A Dataloader is a stateful iterator over a datastore. Where a datastore handles persistence (reading and writing files), a dataloader handles iteration: yielding one record at a time, tracking position, and optionally looping indefinitely or resuming from a checkpoint.

You do not typically instantiate dataloaders directly. The framework creates them internally when a task starts iterating over its seed or input data. Understanding dataloaders is useful when you need to control iteration behavior, apply field remapping at load time, or resume a long-running run.

How dataloaders are used

For generation tasks, DiGiT wraps the seed datastore in a dataloader that loops continuously. Each iteration of the generation loop draws the next batch of seed examples from the dataloader, ensuring seeds are recycled as many times as needed until the target record count is reached.

For transformation tasks, the input datastore is wrapped in a dataloader that does not loop. When the dataloader is exhausted, the task is complete.

Default dataloader

The default dataloader (type: default) wraps a datastore and yields its records one at a time:

  • Tracks position as (iterator_index, row_index) so iteration can be resumed after a restart.
  • Supports optional field remapping via the fields parameter.
  • Loops back to the start when loop_over: true (the default for seed data).

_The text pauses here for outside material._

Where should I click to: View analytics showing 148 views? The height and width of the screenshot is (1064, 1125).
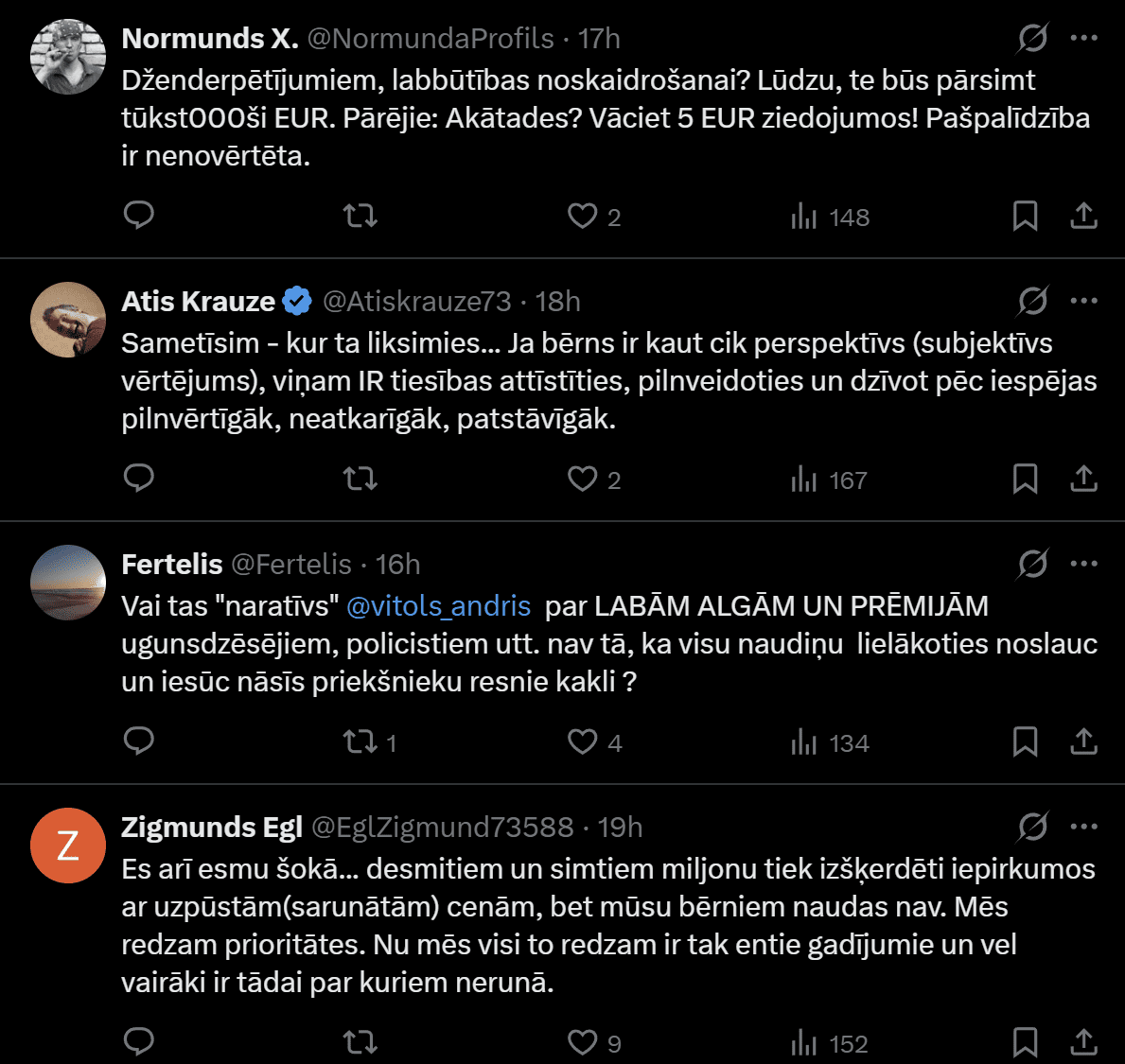click(x=830, y=217)
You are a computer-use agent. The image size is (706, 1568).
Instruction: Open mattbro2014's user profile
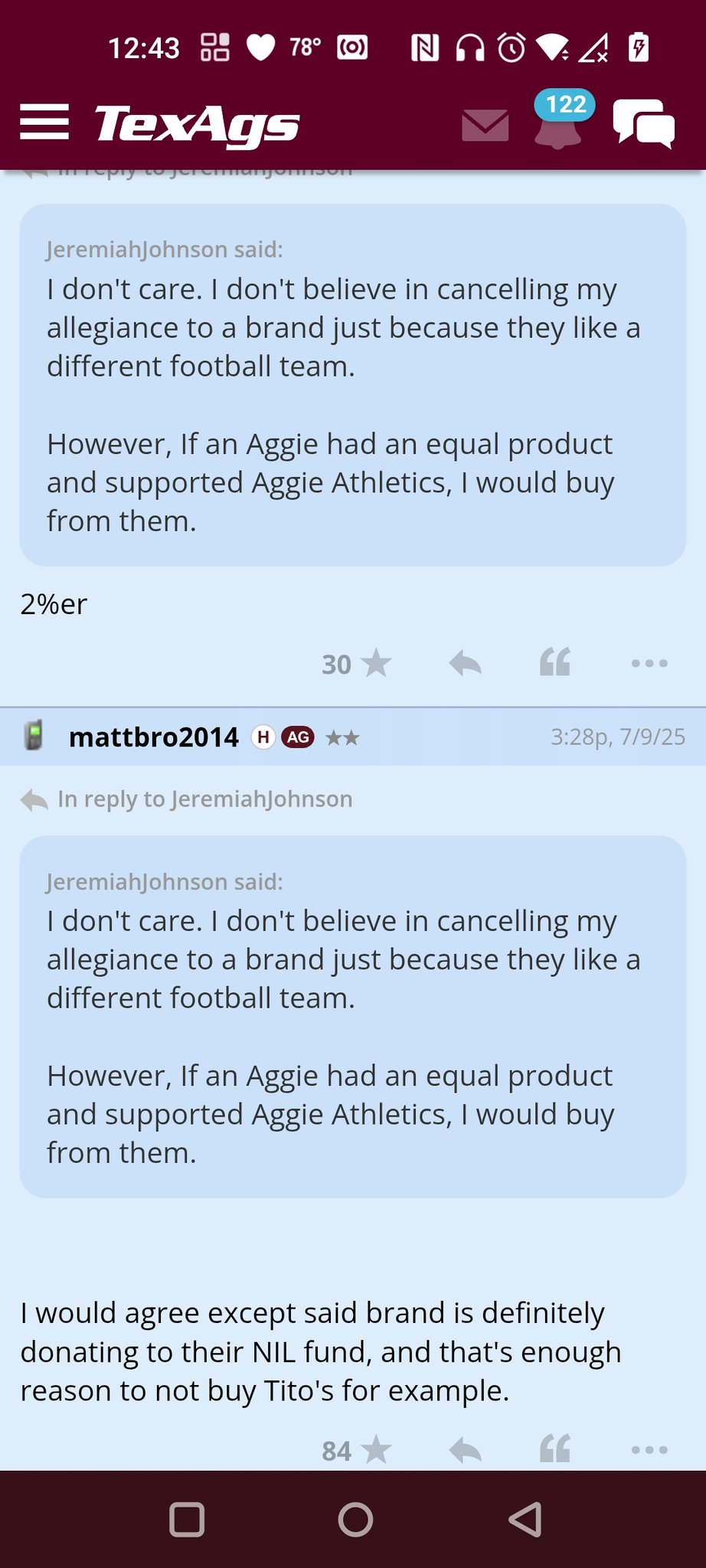click(x=154, y=737)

The simple dataloader (type: simple) wraps an in-memory list directly, using a single integer index as state. It is used internally for seed examples provided inline in the task YAML.

Field remapping

The fields parameter lets you rename or select fields as records are loaded, without modifying the source file:

seed_datastore:
  type: default
  data_path: ${DGT_DATA_DIR}/public/examples/qa/seeds.jsonl
  fields:
    question: instruction # rename "question" to "instruction"
    answer: output # rename "answer" to "output"

Wildcard syntax keeps all fields while renaming specific ones:

fields:
  "*": "*" # keep all fields as-is
  question: instruction # also rename this one

Nested fields are accessed with dot notation:

fields:
  "meta.language": language # extract nested field to top level

Resuming from a checkpoint

Dataloaders expose get_state() and set_state(state) for checkpointing. The state is a small dictionary recording the current position in the iteration sequence:

state = dataloader.get_state()
# {"_ITER_INDEX": 0, "_ROW_INDEX": 142}

dataloader.set_state(state)  # resume from row 142

DiGiT persists dataloader state automatically during a run. If a run is interrupted and restarted without --restart, seed iteration resumes from where it left off rather than starting over from the first example.

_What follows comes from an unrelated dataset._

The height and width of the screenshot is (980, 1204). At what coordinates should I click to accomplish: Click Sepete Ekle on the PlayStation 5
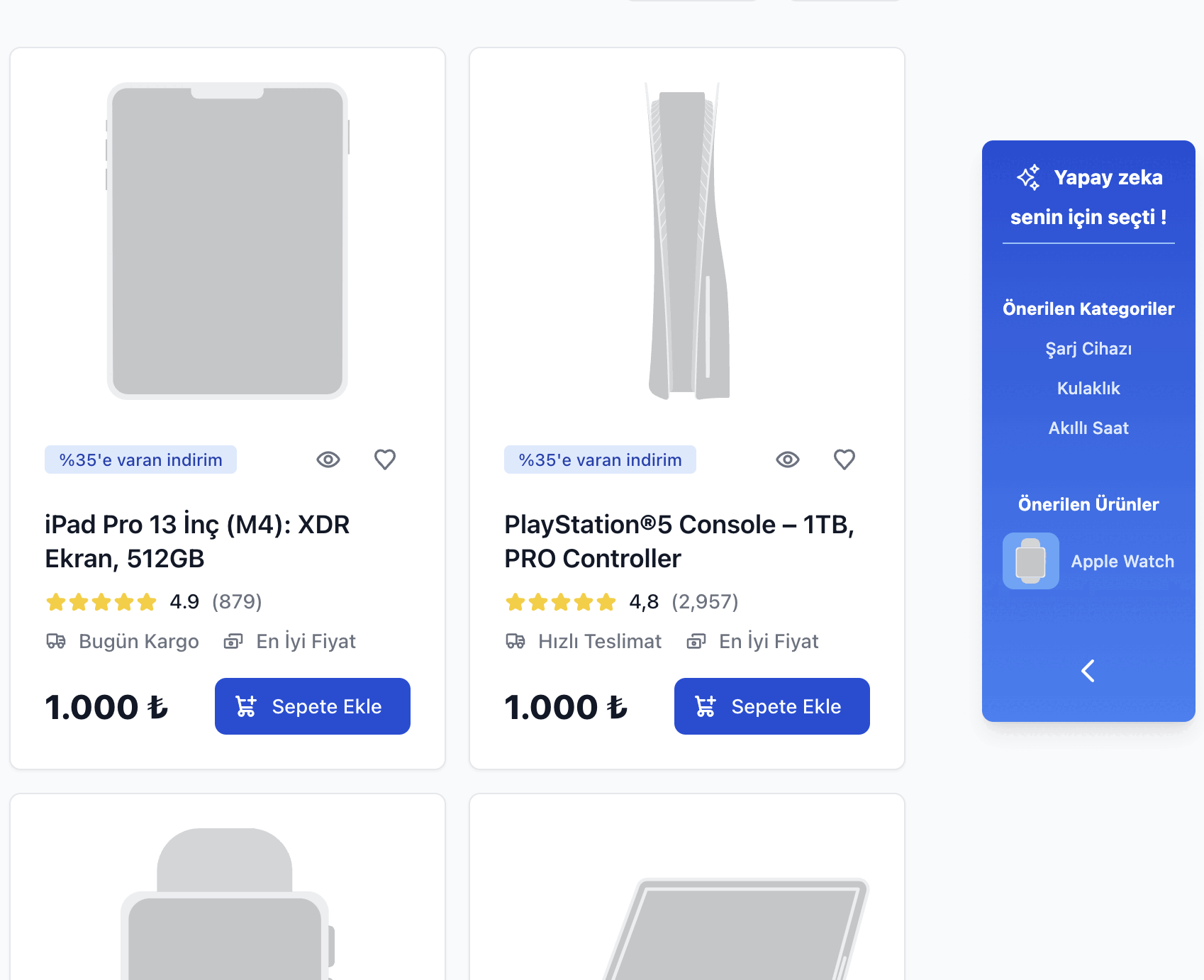pos(771,706)
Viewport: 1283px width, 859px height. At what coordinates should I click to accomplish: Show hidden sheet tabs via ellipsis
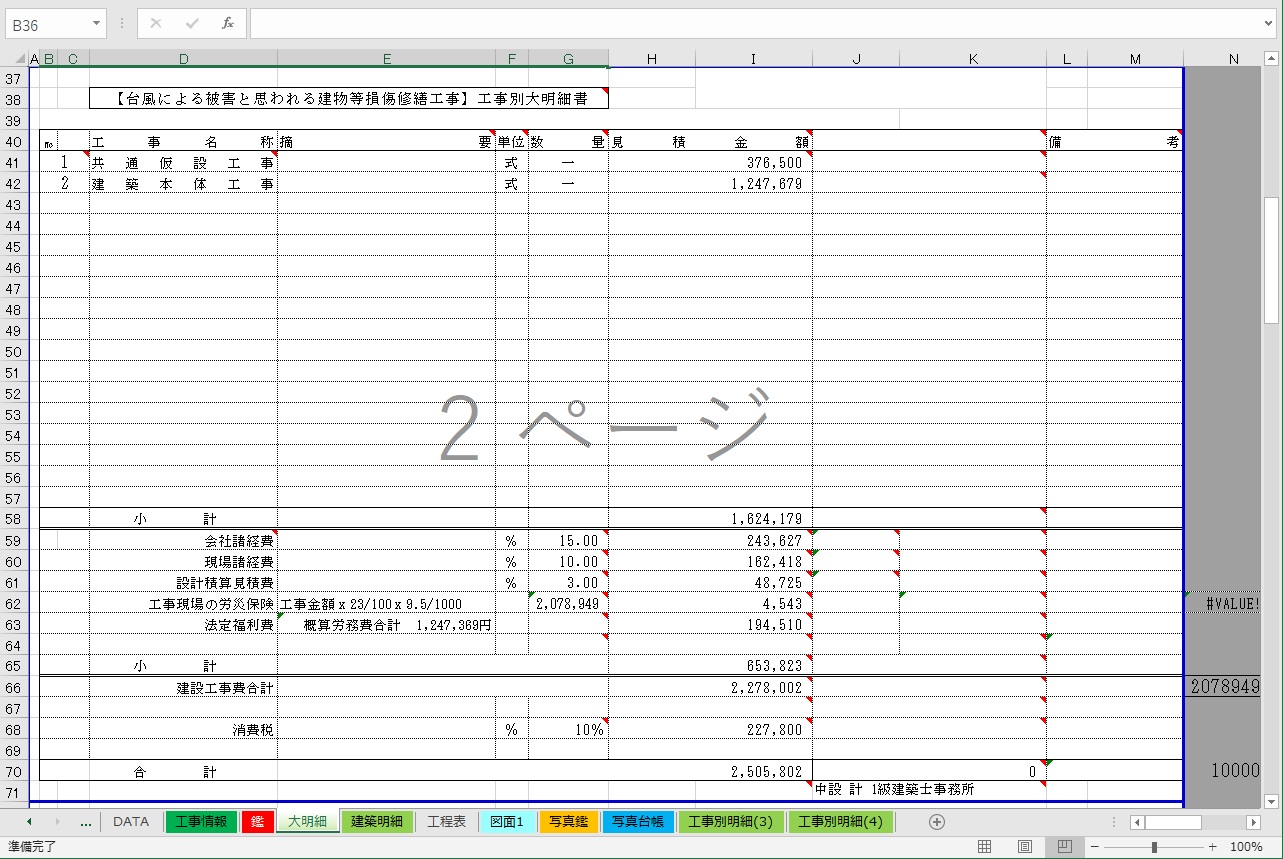85,822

Implementing a custom dataloader

All dataloaders inherit from Dataloader and must implement:

  • __next__(): yield the next record, raise StopIteration when exhausted
  • get_state(): return a serializable state object
  • set_state(state): restore position from a previously saved state

Register with @register_dataloader("my_type") and reference by type in the task YAML datastore configuration.